The magical night of St. John the Baptist -6/7 January - full of ancient customs and traditions

It's a holiday full of carnival manifestations that marks the end of the old year and the beginning of a new era

Saint John carolers

Saint John carolers

St. John the Baptist is one of the most important figures of the Orthodox and popular hagiography. From theologically point of view, Saint John means "God's grace" or the one that God has given us[1].

Sântionu, as it is called in the popular tradition, is the feast of St. John the Baptist. In the evening between 6 and 7 January, carol songs are sung for the last time in this cycle of the winter holidays. Carols are sung in each household, but in some parts of the country, the sing also "love songs" (eg, ”În grădina lui Ion” that stands for "In the garden of Ion" etc.).

This moment is known in the traditional space as the "iordănit". The members of the group of singers (who in the past were exclusively men) gather on the eve of the Epiphany and go from house to house, spraying the family members with basil dipped in holy water from the church (in some areas, like in Transylvania, for example, visit the houses with girls to marry and sprayed with perfume ...).

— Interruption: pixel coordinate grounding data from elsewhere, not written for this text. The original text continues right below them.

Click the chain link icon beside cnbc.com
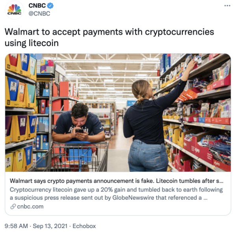The height and width of the screenshot is (232, 234). coord(13,207)
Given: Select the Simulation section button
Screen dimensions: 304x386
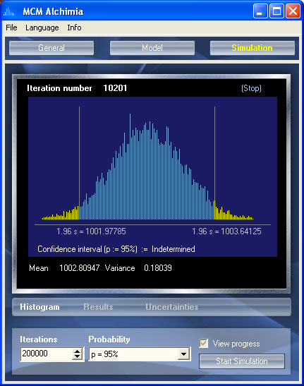Looking at the screenshot, I should coord(253,48).
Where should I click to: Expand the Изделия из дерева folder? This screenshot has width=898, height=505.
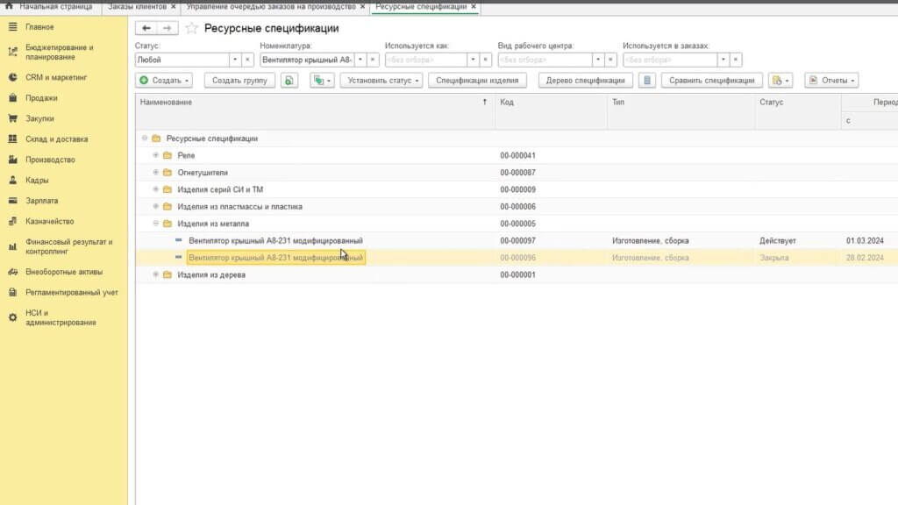156,274
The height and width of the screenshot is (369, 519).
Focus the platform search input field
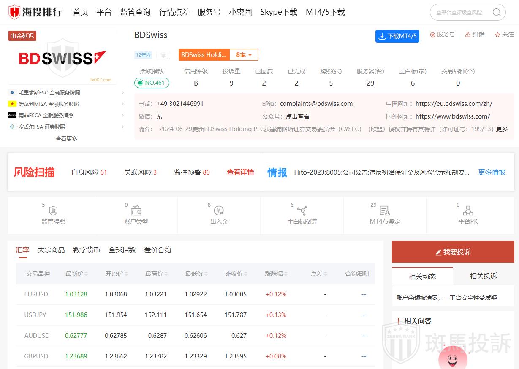460,12
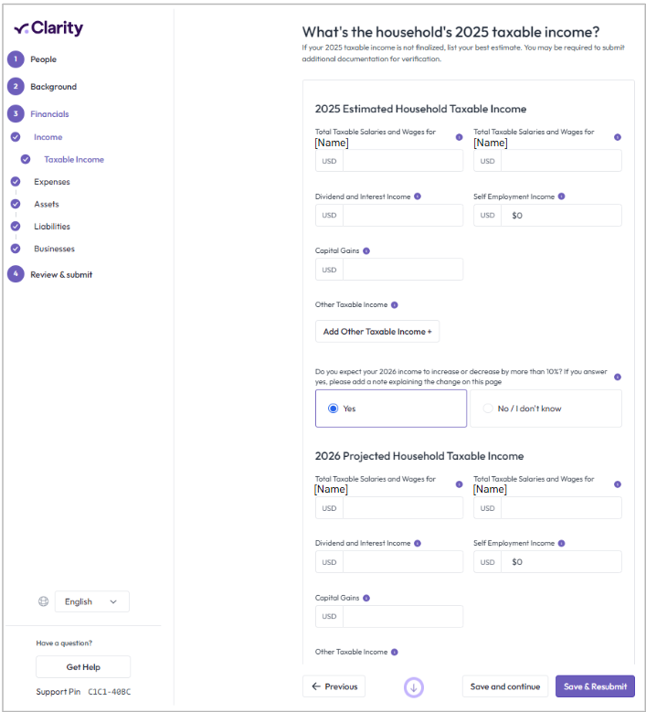
Task: Open the English language dropdown
Action: click(92, 601)
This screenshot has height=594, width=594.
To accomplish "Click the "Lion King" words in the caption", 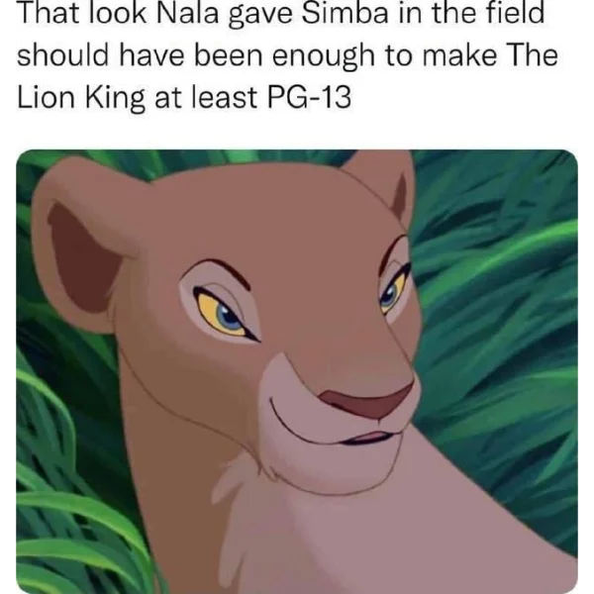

Children and marriageable girls are trapped by singers and lift up, while other members of the troop scream.  The gesture has a meaning of good luck and brings the subject health and suitors ... in the year to come. Elsewhere, all encounters are watered, usually with water, as a sign of fertility, abundance and health.

The "iordănitori" in return receive gifts, such as Christmas carols, such as drinks, pork, bread and money. With all these gifts the boys organize a big party that virtually closes the cycle of winter holidays.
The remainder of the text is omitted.